General information
- Type: Experimental aircraft
- Manufacturer: Army Balloon Factory
- Designer: J. W. Dunne
- Primary user: British Army
- Number built: 1

History
- First flight: July 1907

= Dunne D.1 =

The Dunne D.1, was an experimental tailless aircraft built in the UK in 1907. It comprised a main unit which could be flown as a glider, to which a chassis unit with power train could be added. The glider achieved a short flight in 1907. The D.1 was later rebuilt as the powered D.4, which achieved short hops in 1908.

==Origins==
Lieutenant J. W. Dunne was employed by the Army Balloon Factory at Farnborough in 1906, to develop full-size aircraft based on his previous work with tailless, swept-wing models which were inherently stable. The key feature which gave them stability was a conical upper wing surface, arranged to give a progressive decrease in the angle of incidence towards the wingtips, a feature known as washout.

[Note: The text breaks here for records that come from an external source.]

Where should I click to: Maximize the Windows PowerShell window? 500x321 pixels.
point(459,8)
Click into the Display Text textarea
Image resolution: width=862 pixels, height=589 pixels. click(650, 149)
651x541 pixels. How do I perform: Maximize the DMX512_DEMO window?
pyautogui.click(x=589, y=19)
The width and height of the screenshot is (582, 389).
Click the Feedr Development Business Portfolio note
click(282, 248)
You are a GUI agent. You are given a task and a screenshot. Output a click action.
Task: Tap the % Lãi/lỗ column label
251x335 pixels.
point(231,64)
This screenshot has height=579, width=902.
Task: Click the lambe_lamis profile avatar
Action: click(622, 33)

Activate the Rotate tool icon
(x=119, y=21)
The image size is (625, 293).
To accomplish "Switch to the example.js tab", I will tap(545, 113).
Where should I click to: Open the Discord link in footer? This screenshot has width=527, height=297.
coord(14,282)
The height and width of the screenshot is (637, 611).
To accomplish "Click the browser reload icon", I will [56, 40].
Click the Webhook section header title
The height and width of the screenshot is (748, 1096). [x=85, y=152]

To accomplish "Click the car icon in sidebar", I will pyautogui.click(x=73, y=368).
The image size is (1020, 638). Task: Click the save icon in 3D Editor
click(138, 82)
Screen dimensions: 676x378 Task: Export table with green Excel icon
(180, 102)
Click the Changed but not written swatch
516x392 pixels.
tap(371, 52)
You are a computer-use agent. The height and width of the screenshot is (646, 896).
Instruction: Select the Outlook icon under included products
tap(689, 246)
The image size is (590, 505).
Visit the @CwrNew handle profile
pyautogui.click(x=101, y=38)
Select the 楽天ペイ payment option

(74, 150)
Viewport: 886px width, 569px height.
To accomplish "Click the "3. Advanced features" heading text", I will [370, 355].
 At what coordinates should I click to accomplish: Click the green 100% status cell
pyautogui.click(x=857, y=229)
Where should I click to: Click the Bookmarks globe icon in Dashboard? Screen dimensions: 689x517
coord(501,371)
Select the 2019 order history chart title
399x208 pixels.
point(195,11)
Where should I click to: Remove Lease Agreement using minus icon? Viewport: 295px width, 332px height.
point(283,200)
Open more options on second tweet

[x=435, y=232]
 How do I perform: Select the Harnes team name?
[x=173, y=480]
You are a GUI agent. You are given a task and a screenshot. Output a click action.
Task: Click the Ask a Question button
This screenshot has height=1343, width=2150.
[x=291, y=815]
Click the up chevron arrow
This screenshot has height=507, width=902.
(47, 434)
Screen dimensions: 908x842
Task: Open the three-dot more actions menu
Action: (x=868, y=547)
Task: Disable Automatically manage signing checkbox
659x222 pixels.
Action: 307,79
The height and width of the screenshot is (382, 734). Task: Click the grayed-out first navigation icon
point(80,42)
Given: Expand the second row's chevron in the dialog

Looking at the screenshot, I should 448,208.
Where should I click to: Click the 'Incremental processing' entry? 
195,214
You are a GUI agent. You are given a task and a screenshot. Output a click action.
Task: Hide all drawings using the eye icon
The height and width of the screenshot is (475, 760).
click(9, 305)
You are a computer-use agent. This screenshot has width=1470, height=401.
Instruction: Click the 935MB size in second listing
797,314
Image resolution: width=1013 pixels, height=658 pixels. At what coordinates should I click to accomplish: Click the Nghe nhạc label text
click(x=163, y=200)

Dunne and the Balloon Factory's Commander, Col. J.E. Capper, wanted him to build a monoplane, but the Army insisted on a biplane, believing it to be both lighter and stronger.

==Dunne D.1==
===Design and construction===

The first design to be built was the D.1, a biplane glider of wire-braced wooden construction and silk covering, to which could be added a powered chassis unit.

The glider was designated the D.1-A. Its undercarriage consisted of a pair of skids underneath the lower wing. Takeoff was achieved by launching the glider from a wheeled platform. The pilot's seat was placed centrally at the front, between the upper and lower planes.

The separate, wheeled chassis unit incorporated twin Buchet engines on a common driveshaft, each of nominally 12 hp. Twin counter-rotating pusher propellers were then belt-driven from the single shaft. However the staff were not experienced with the engines and the arrangement typically delivered only around 15 hp of power. The War Office believed that an engine of any higher power would be "of no use to the British Army" and refused to fund one. When mounted on its chassis, the craft was designated the D.1-B.

Construction was carried out in the utmost secrecy, with different parts made in different workshops and brought together in a locked room for final assembly. The glider was finished in time for initial flight trials in 1907, while the chassis took longer to make and was taken to the trials site afterwards.

===Flight trials===
To maintain security for the flight trials, the craft was dismantled, taken to Blair Atholl in Scotland by a team of Royal Engineers in July 1907 and reassembled there.

Piloted by Col. Capper, on its first and only flight a gust of wind caused it to veer towards a wall running alongside the chosen flight path. Capper was unable to correct its path and it crashed into the wall, damaging the craft and lightly injuring him. The flight had taken just 8 seconds, however it had lasted long enough to demonstrated the automatic stability which was it chief design goal.

The gliding section was repaired on site and the powered chassis unit, now arrived from Farnborough, was fitted. A raised guide track was laid down, reminiscent of the system used by the Wright brothers for some of their early flights. During a test in October, the plane slipped sideways off the launching track and crashed down to the ground, severely damaging it while the pilot was unhurt. It was dismantled again and taken back to Farnborough.

==Dunne D.4==
Dunne was now allowed a slightly more powerful engine, a single 25 hp R.E.P. Over the winter of 1907-08 he produced an updated design with integral engine and undercarriage, designated D.4. The wing from the D.1 was repaired and modified with more conventional elevons, hinged parallel to the trailing edge. It was mounted directly to a new steel-frame chassis. The framework spanned between the left and right halves of the wing and projected forward. It was partly covered in fabric, forming a new wing centre section above and a shallow nacelle to house the pilot below. Vertical endplate fins were added between the ends of the biplane wings. The R.E.P. engine still drove a pair of pusher propellers.

In 1908, trials were again made at Blair Atholl, piloted by Lt Lancelot D.L Gibbs. While the smaller D.3 glider was being flown, a new take-off strip was prepared for the D.4. Subsequent attempts to fly the D.4 proved that engine power remained insufficient, however several short hops were achieved during November and December 1908.